Greg Katsas – Nominee for the U.S. Court of Appeals for the D.C. Circuit

The U.S. Court of Appeals for the D.C. Circuit is the first among equals of the federal appellate courts.  As the D.C. Circuit’s jurisdiction covers the seat of federal government, it has the authority to review the rulemaking of the federal administrative bureaucracy, giving its judges enormous influence.  As a result, nominations to the D.C. Circuit attract more controversy than any other inferior court, and who a President chooses to nominate to the D.C. Circuit is an important signal of their priorities.  For his first nomination to this important court, President Trump has selected one of his assistants: Greg Katsas.

History of the Seat

During the Obama Administration, Republicans used the filibuster to maintain a Republican advantage on the D.C. Circuit.  The importance of the court largely motivated the use of the “nuclear option” to eliminate the filibuster on judges.  As a result, the D.C. Circuit today has a 7-3 majority of Democratic appointees among its active judges (although if the senior judges are taken into account, the Circuit still has a 9-8 Republican majority).  Later in the Administration, the D.C. Circuit’s Chief Judge, Merrick Garland, was nominated by President Obama for the Supreme Court vacancy caused by the death of Justice Antonin Scalia.  The Republican majority of the U.S. Senate, however, declined to process the nomination, and Garland continues to serve as Chief Judge.

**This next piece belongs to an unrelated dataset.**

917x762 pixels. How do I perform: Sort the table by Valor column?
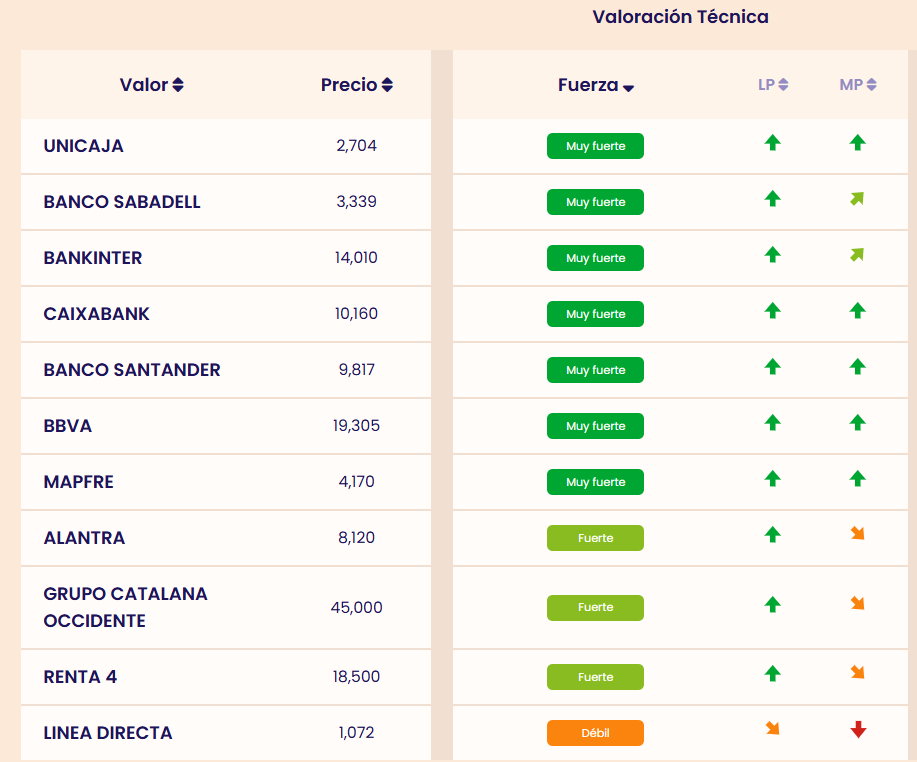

Katsas has been nominated for a vacancy that opened upon the retirement of Judge Janice Rogers Brown.  Brown, a conservative and libertarian thought leader, announced her retirement in July 2017.[1]  On July 10, Katsas submitted his resume to White House Counsel Don McGahn.  Katsas was officially nominated on September 7, 2017.

Background

Gregory George Katsas was born in 1964 in Boston to Greek immigrant parents.  After getting an A.B. from Princeton University in 1986, Katsas attended Harvard Law School, where he was executive editor of the Harvard Law Review.  After graduating from law school, Katsas clerked for Judge Edward Becker on the U.S. Court of Appeals for the Third Circuit as well as then-Judge Clarence Thomas on the U.S. Court of Appeals for the D.C. Circuit.  Upon Thomas’ elevation to the Supreme Court, Katsas clerked for him in the 1991-92 term.  After his clerkship, Katsas joined the D.C. office of Jones Day, becoming a partner at in 1999.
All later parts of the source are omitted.